### What the task requires
Extract each line from the entries below that contains the string "header", copying it verbatim. Case counts.

### Data on locating visible targets
┌──

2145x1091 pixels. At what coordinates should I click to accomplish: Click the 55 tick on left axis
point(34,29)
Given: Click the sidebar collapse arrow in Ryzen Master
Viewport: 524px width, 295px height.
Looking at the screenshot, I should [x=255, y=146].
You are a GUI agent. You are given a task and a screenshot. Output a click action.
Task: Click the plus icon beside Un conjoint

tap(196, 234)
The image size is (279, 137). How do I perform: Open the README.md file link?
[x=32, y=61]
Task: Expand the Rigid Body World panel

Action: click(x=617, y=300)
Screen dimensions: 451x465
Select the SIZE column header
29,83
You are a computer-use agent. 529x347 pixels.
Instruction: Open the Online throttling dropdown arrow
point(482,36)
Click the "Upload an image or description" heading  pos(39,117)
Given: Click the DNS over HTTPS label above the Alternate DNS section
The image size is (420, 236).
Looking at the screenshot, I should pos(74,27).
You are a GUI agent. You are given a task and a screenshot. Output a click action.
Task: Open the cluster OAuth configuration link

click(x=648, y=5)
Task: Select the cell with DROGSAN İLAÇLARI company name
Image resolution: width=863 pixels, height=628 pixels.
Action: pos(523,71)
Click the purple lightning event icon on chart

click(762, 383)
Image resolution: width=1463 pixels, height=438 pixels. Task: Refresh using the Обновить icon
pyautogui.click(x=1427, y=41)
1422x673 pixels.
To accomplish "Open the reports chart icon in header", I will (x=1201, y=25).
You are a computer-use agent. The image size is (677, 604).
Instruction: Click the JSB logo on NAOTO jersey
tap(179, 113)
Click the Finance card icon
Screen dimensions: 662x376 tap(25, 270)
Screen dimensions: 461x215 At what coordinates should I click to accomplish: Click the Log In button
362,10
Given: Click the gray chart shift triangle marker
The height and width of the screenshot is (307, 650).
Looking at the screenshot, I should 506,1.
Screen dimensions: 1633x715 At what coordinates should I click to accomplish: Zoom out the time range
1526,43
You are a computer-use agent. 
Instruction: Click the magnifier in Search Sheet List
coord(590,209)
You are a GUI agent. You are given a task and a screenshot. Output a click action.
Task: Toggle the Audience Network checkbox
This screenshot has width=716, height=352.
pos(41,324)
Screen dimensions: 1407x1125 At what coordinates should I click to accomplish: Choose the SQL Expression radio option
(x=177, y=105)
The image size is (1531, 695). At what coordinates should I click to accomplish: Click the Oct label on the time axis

└──

### Exercise response
Select the SIZE column header
To accomplish "Open the reports chart icon in header", I will (x=1201, y=25).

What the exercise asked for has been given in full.